A unison-vector in the "pure" sense is an interval which is not an actual unison. It is an interval with a real pitch difference by however small or large an amount. at least as often as not, it is a rational interval.

The essential concepts embodied in the term "unison-vector", are these:

• The sonic foundation from which a tuning system is derived, is a theoretically infinite lattice of pitches, arranged as coordinates along axes according to the prime-factorization of the frequency-ratios of the pitches, where axes represent primes, and steps along those axes represent increments of the exponent of those prime-factors, postive or negative;
• A particular tuning system is a subset of that infinite source lattice, and may be modeled as a geometric shape, typcially a parallogram/parallelpiped;
• That shape is a periodicity-block, which is a cell or kernel enclosing a certain area of the lattice and containing a certain number (cardinality) of pitches, and whose shape may be repeated ad infinitum to fill the lattice;
• There is some interval between a note within the periodicity-block and a note similar in pitch whicih lies outside the block, and this interval is smaller than any of the intervals between the degrees of the tuning system -- this small interval is the actual unison-vector.
• The unison-vector is responsible for the finity of the tuning system, by linking the notes inside the block to those related notes outside of it, acting as a sort of "bridge";
• The prime-space vector (monzo) of this interval also describes the shape of two parallel edges of the periodicity-block on the lattice -- and the angles of these vectors usually do not follow the taxicab metric along the prime-axes and the lines parallel to those axes -- thus, the sloping angles of the parallelogram.

Now, venturing into my own terminology ...

There is also a specific type of unison-vector called a "xenharmonic-bridge", which links a note within the periodicity-block of a certain prime-space, to one which lies not only in another "tiling" of the periodicity-block, but also in a different prime-space.

I coined this term, but Fokker often invoked the septimal-kleisma in precisely the way i describe here -- to make singers become familiar with the 5-limit just intonation "augmented-6th", then have them use it as a "target pitch" when he notates a harmonic-7th in his compositions.
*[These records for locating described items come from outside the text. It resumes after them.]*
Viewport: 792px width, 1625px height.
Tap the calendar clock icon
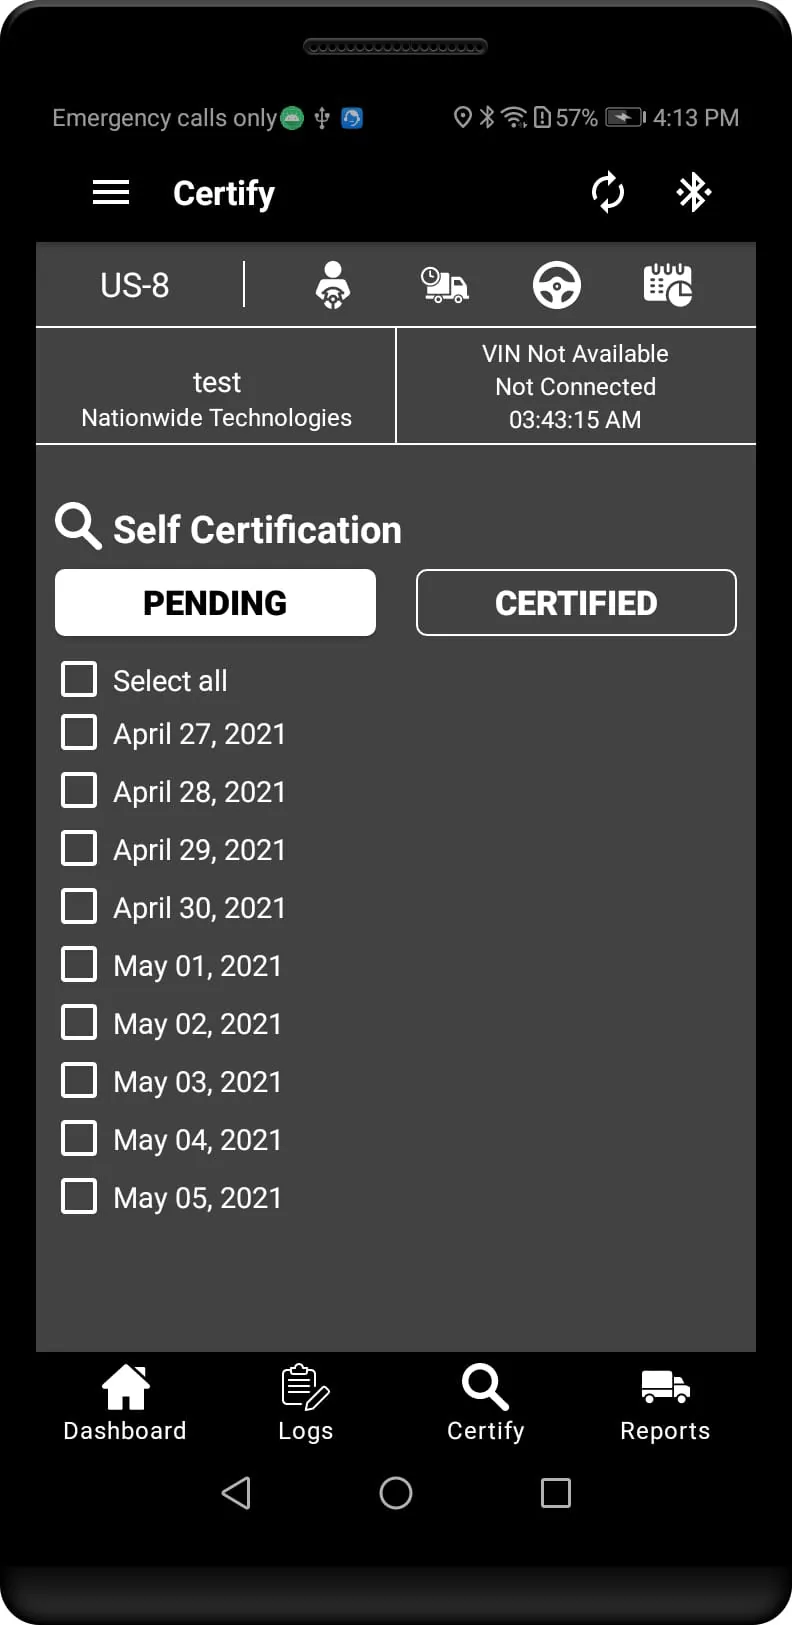(x=668, y=285)
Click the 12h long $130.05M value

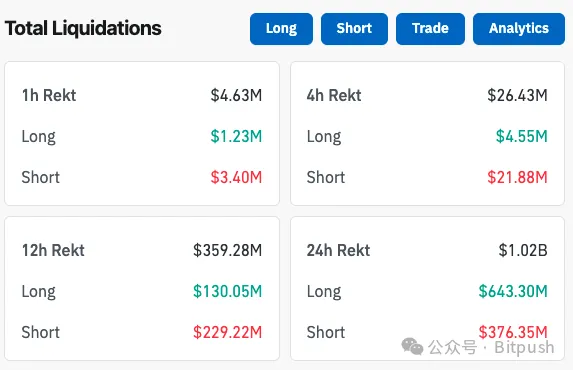(x=227, y=291)
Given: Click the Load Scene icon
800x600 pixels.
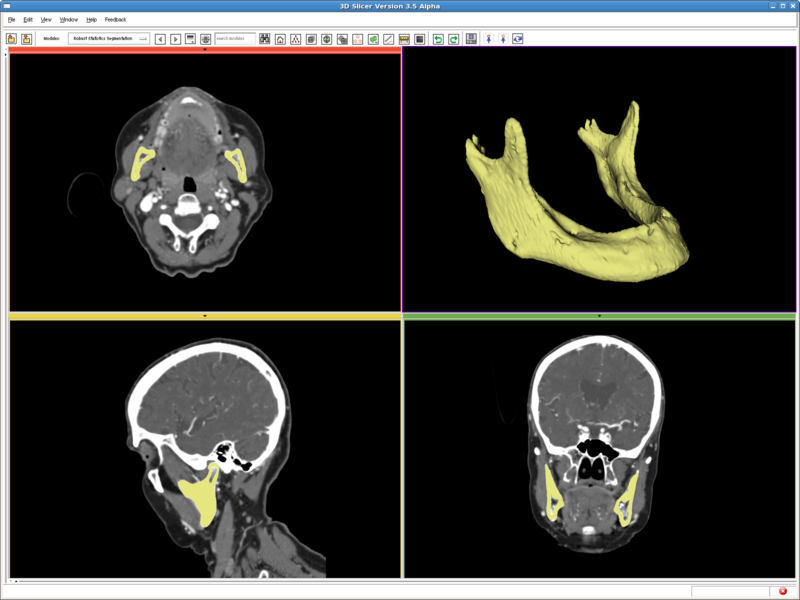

This was at least as early as his 1949 English book on singing JI.

The unison-vector has, within the past couple of years, also been referred to as a "comma", a usage which i personally do not encourage, because "comma" has already had a millennia-long established meaning, as an interval of about 12 to 35 cents.

A unison-vector certainly may be a "real" comma ... for example, the syntonic-comma (ratio 81:80 = 2,3,5-monzo [-4 4, -1> = ~ 21.5 cents) definitely does exist in theory in 5-limit just intonation.

In theory and in practice, a unison-vector may be tempered-out ("vanish"), ignored, or deliberately used as a valid scale degree (or "step"), either to play around with a listener's expectations, or to secure exact just intonation with commatic drift.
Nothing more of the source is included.